- **Excerpt provided**
───

# Tele finish advice needed



## NtR Studios (Feb 28, 2008)

I just purchase this body, and while I wait for it to arrive, I am interested in some finishing ideas. It looks so nice as is, I am tempted to just do straight tru oil, though a light earthy brown dye might look nice first. I've never finished maple before. Alder body with maple top.


----------



## Ayr Guitars (Oct 24, 2016)

Finish options for maple to consider:

- Just a clear topcoat
- Couple coats of shellac, then topcoat
- Transtint dye, then topcoat. 

Here are some examples of coloured maple guitars I've done. 

When colouring flame maple, it looks good to dye it dark brown or black first, then sand back and add the colour. The darker brown/black will stay in the figure and add depth.


----------



## NtR Studios (Feb 28, 2008)

Thanks for the tips. I like the way idea of darling the figure first I will check some you tube videos.

Sent from my XT1032 using Tapatalk


----------



## Steadfastly (Nov 14, 2008)

If you varathane it, each coat of varathane will darken it slightly. You can always add a little bit of stain to your varathane to get the right colour but try only a little and do a test patch on some similar wood first until you get the desired result. 

NOTE: You can buy varathane with stain in it but avoid using this as it does not provide a hard enough finish and will scratch easily.


----------



## knight_yyz (Mar 14, 2015)

tung oil to make the grain pop. then shellac then whatever you want on top of that. Shelac is awesome because it sticks to everything, and everything will stick to shellac. 

Alder body, 1 coat tung oil, then 4 each of blonde and garnet shellac at 1# cut, and tru oil on top of that. this is not polished, just the tru oil dry on top of shellac.












This photo is one coat pure unpolymerized tung oil, nothing else after two weeks drying


----------



## Ayr Guitars (Oct 24, 2016)

knight_yyz said:


> Shellac is awesome because it sticks to everything, and everything will stick to shellac.


YES to the shellac - by far the most underrated finish. Excellent as a neck finish by itself; silky smooth.


----------



## knight_yyz (Mar 14, 2015)

The shellac acts as a perfect grain filler so if you want to do tru oil, I suggest a few coats of shellac first if you really want the glossy tru oil finish. No Sanding between coats. i do a very thin french polish coat on top of the shellac for about 20 coats and it is glossing without trying.


----------



## Ayr Guitars (Oct 24, 2016)

I spray most of my finishes. 

Mix my own shellac, spray 2 or 3 coats. No sanding. Then sealer to fill the grain,3 or 4 coats at a time and level sand between sessions. Move on to lacquer once grain is filled.


----------



## NtR Studios (Feb 28, 2008)

What's the opinion on zinzser shellac sealer aerosol? Per can, they seem a bit expensive. Is it a good product? It's easy to find at home depot in this town.

───

- **Instruction**
In the Tele finish thread, why is buying varathane that already has stain in it discouraged?

(Data extracted from a collection)
───

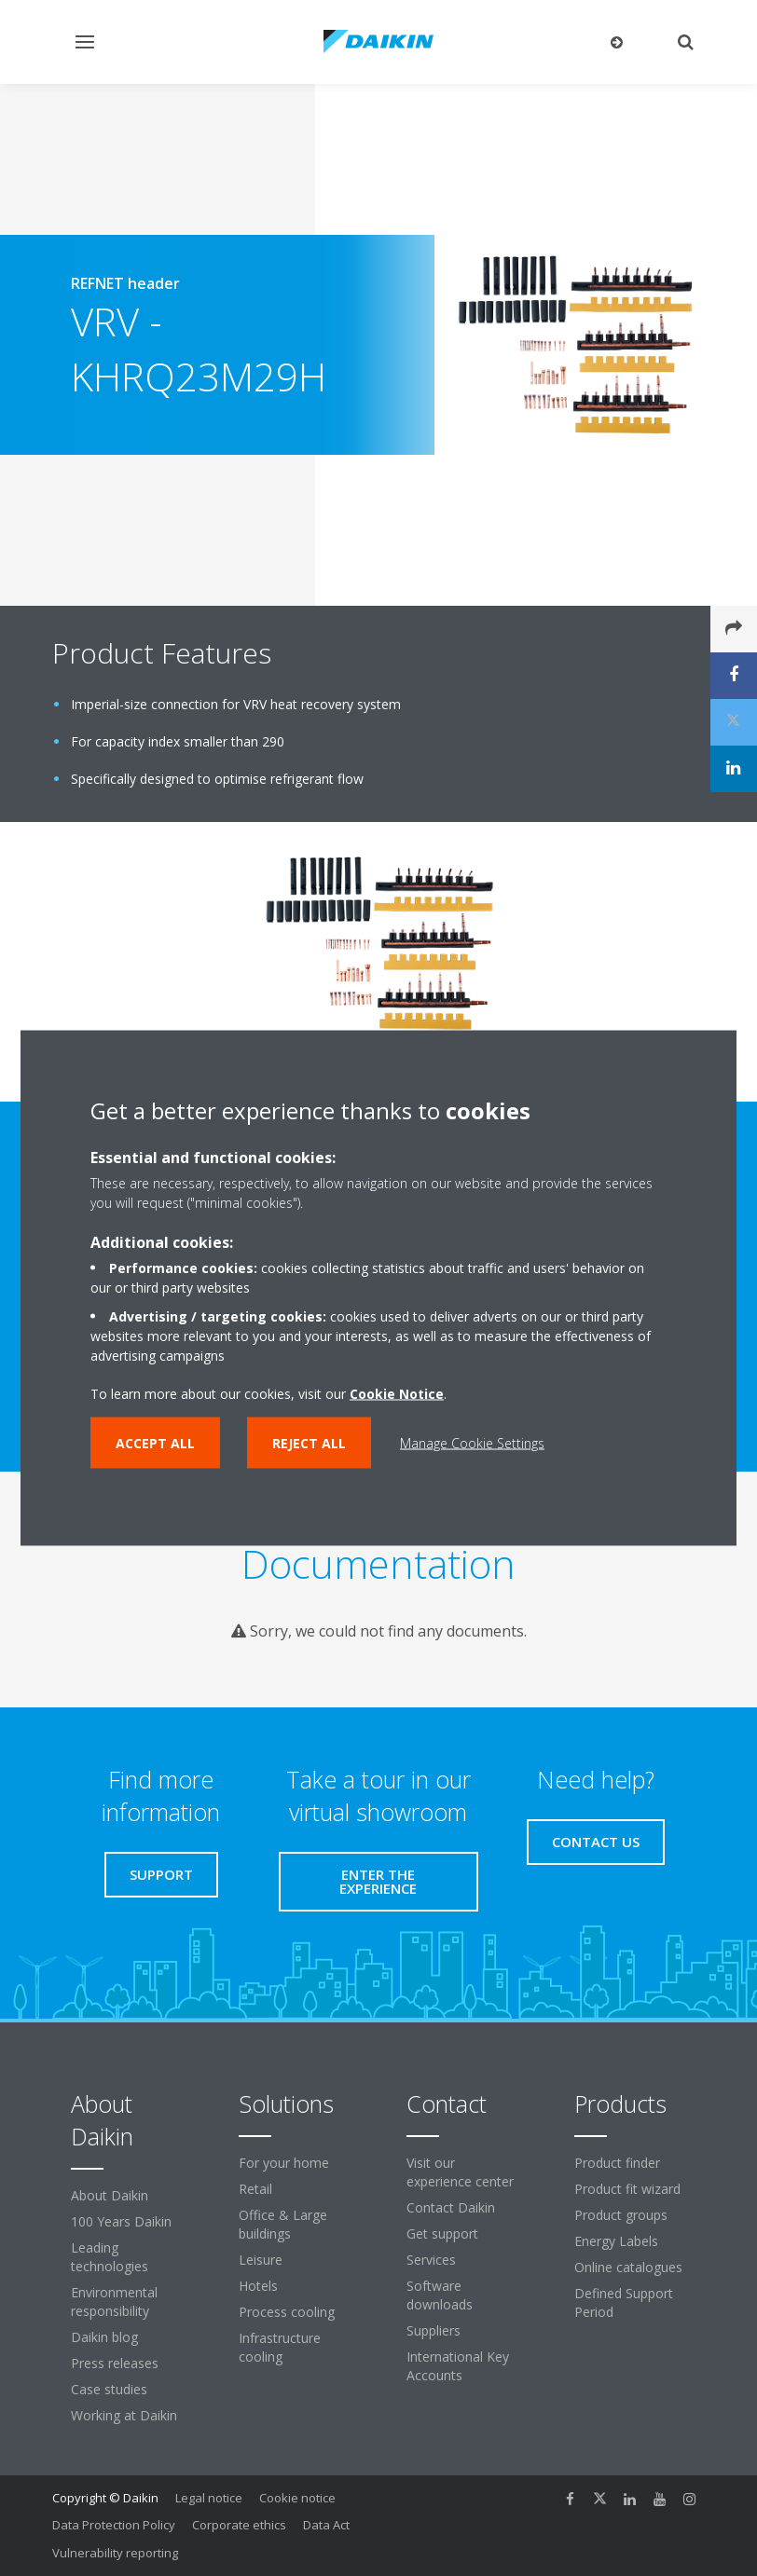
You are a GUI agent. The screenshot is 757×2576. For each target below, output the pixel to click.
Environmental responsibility (114, 2301)
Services (431, 2259)
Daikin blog (104, 2337)
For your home (284, 2163)
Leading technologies (109, 2257)
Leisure (260, 2259)
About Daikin (109, 2195)
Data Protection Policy (113, 2524)
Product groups (621, 2215)
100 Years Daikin (121, 2221)
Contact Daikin (450, 2207)
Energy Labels (616, 2241)
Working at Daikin (124, 2415)
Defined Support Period (623, 2302)
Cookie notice (297, 2497)
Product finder (617, 2163)
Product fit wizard (627, 2189)
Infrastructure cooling (280, 2347)
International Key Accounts (457, 2366)
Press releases (114, 2363)
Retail (255, 2189)
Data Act (326, 2524)
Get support (442, 2233)
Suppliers (433, 2330)
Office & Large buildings (283, 2224)
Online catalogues (628, 2267)
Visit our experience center (460, 2172)
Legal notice (208, 2497)
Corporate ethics (239, 2524)
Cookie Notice (397, 1394)
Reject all (309, 1443)
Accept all (155, 1443)
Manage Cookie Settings (472, 1443)
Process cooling (287, 2312)
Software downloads (439, 2295)
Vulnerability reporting (115, 2552)
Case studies (109, 2389)
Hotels (258, 2286)
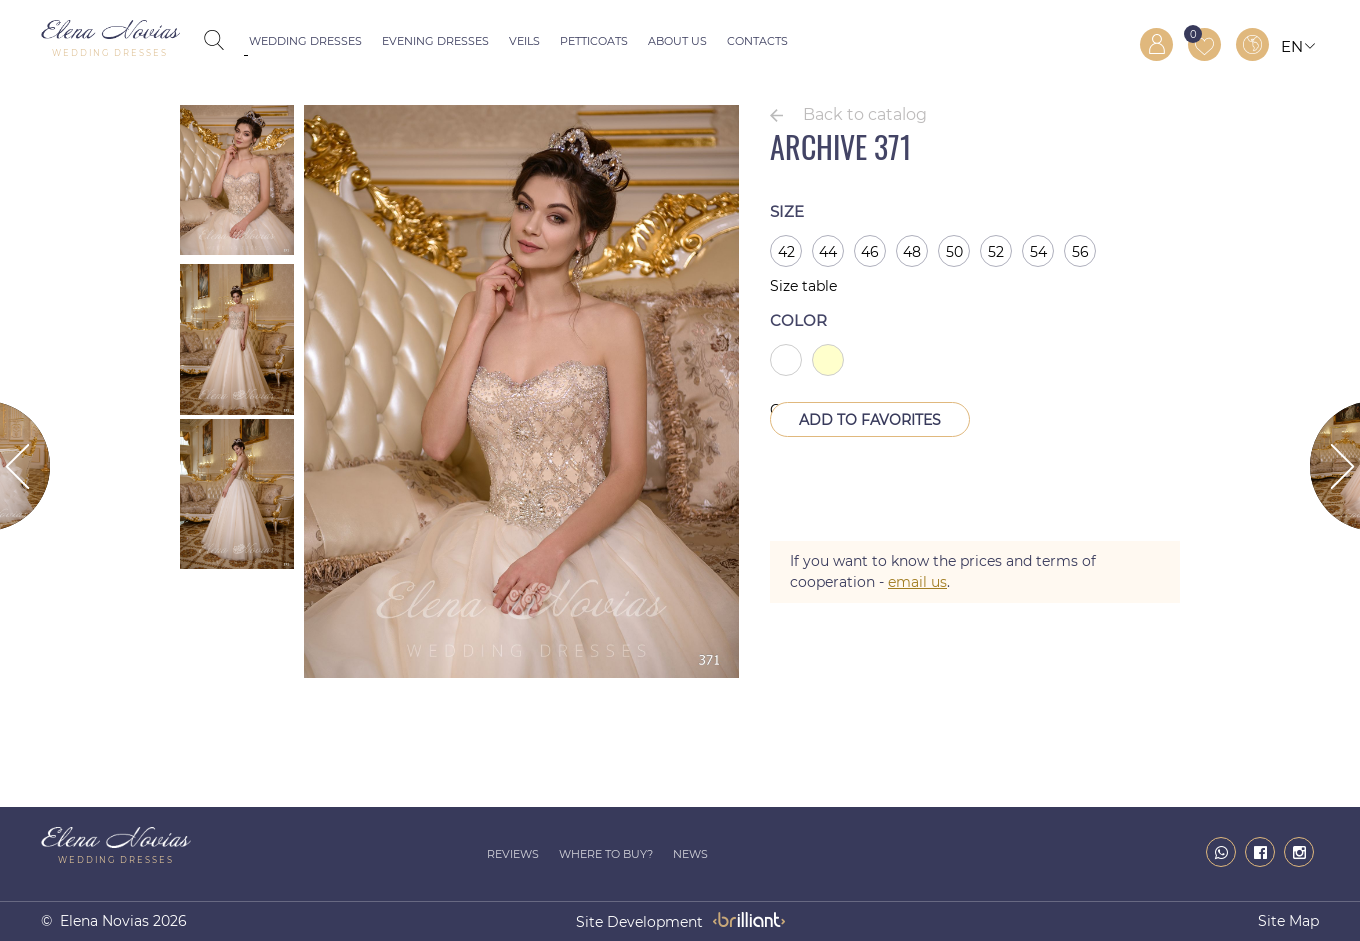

───

- **Full solution**
It does not provide a hard enough finish and will scratch easily.